[Page text Boundary: Start]

# Antepartum 59425 & 59426



## 00056831 (Nov 29, 2011)

PLEASE HELP!!!! HAVE READ OTHER POSTINGS AND STILL CONFUSED.  HAVE BEEN TOLD THAT IF PHYSICIAN SEES OB PATIENT ONLY THREE VISITS THEN E&M CODES ARE USED.  
IF, HOWEVER, PATIENT IS SEEN PAST THE FIRST THREE VISITS 4-6  THEN ONLY CODE 59425 IS USED.  FURTHER VISITS, UP TO 7 OR MORE THEN ONLY 59426 CODE IS USED FOR FINAL CHARGE OF ALL ANTEPARTUM CARE...IS THIS CORRECT?  

WOULD YOU AT LEAST CHARGE AN E & M CODE FOR THE FIRST ENCOUNTER?


----------



## gillard10 (Nov 29, 2011)

I've just been trained in this and the first three visits you use an E/M and then visits 4-6 you use the 59425 and then 7+ you use the 59426.


----------



## ajs (Nov 29, 2011)

00056831 said:


> PLEASE HELP!!!! HAVE READ OTHER POSTINGS AND STILL CONFUSED.  HAVE BEEN TOLD THAT IF PHYSICIAN SEES OB PATIENT ONLY THREE VISITS THEN E&M CODES ARE USED.
> IF, HOWEVER, PATIENT IS SEEN PAST THE FIRST THREE VISITS 4-6  THEN ONLY CODE 59425 IS USED.  FURTHER VISITS, UP TO 7 OR MORE THEN ONLY 59426 CODE IS USED FOR FINAL CHARGE OF ALL ANTEPARTUM CARE...IS THIS CORRECT?
> 
> WOULD YOU AT LEAST CHARGE AN E & M CODE FOR THE FIRST ENCOUNTER?

[Page text Boundary: End]

Rewrite the part of the forum thread above that opens with the words containing "## gillard10 (Nov" and closes with "use the 59426.", switching "trained" to "taught".

[Record set Boundary: Start]

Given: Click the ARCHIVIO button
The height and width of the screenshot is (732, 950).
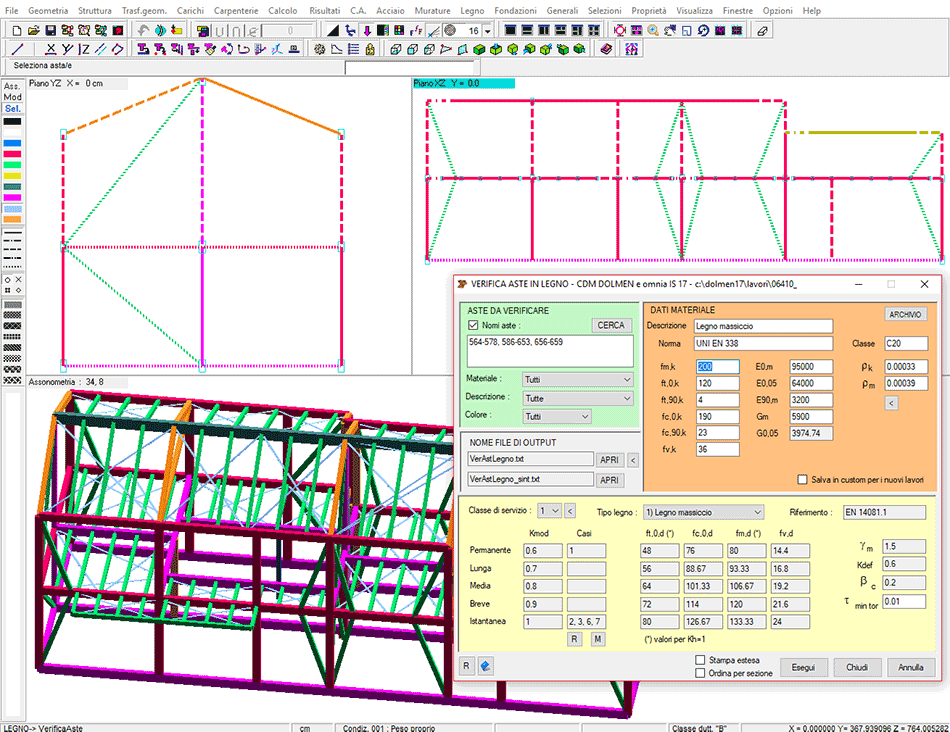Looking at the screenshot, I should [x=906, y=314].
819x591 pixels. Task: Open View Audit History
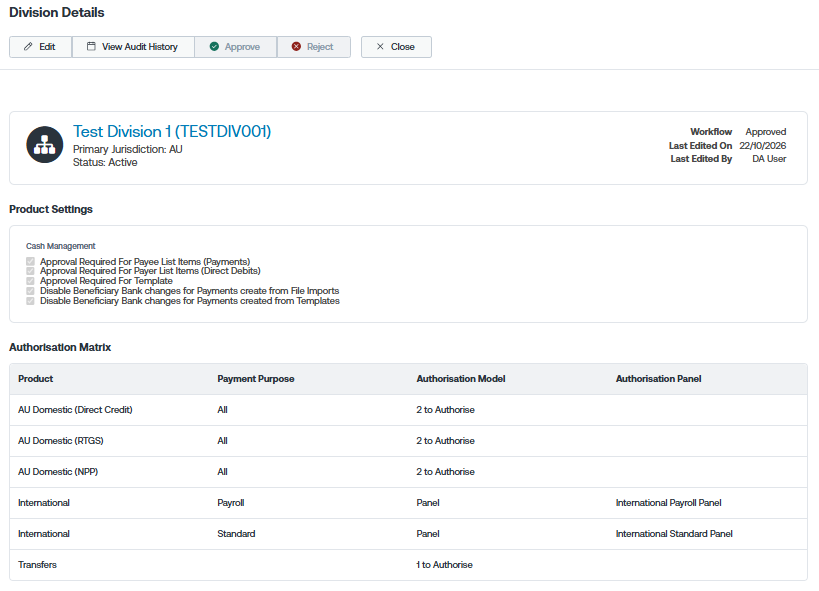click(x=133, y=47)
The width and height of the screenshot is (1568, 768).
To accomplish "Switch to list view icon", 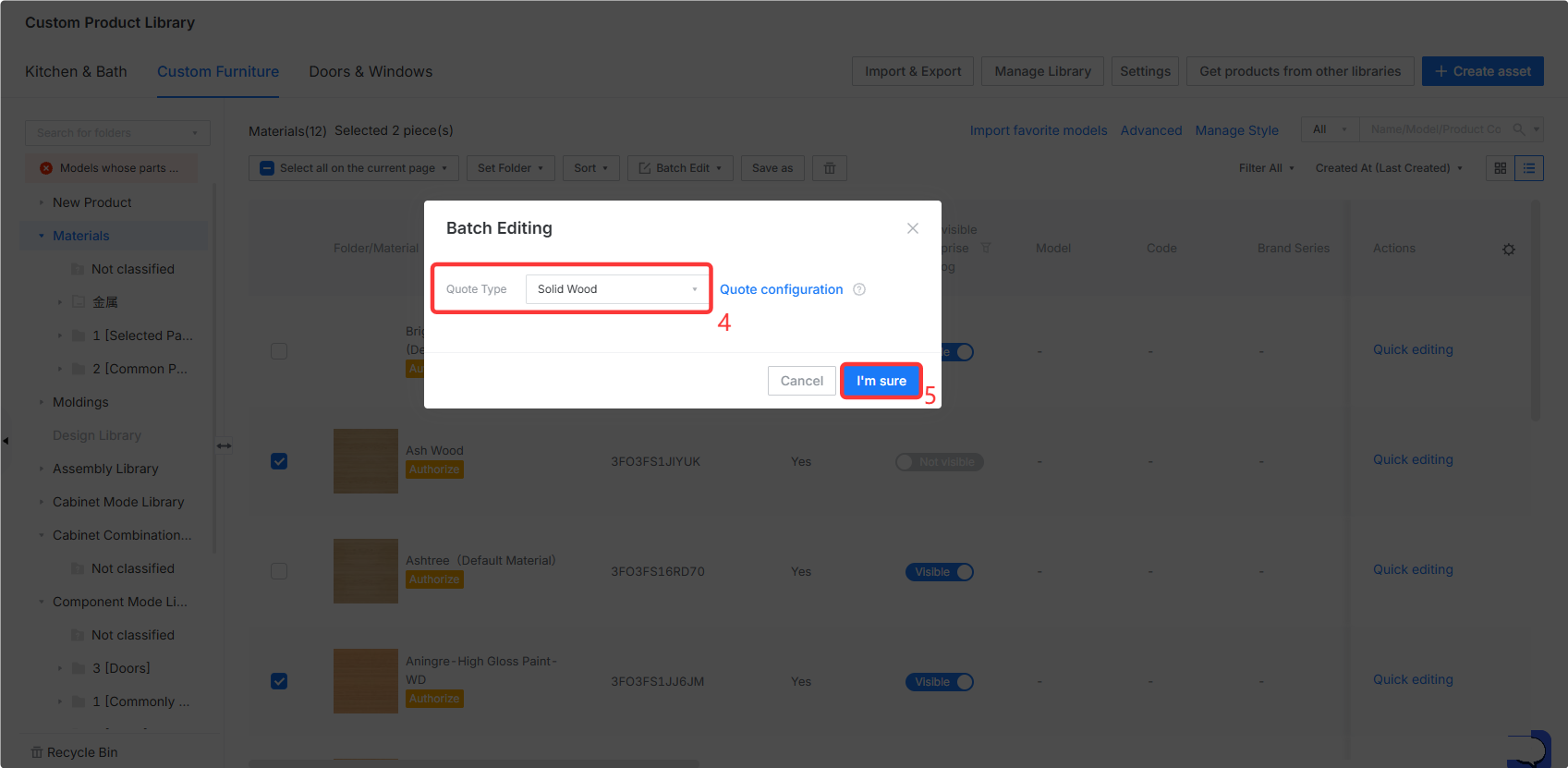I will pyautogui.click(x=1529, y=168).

[Record set Boundary: End]

> _Written answer_:
## gillard10 (Nov 29, 2011)

I've just been taught in this and the first three visits you use an E/M and then visits 4-6 you use the 59425 and then 7+ you use the 59426.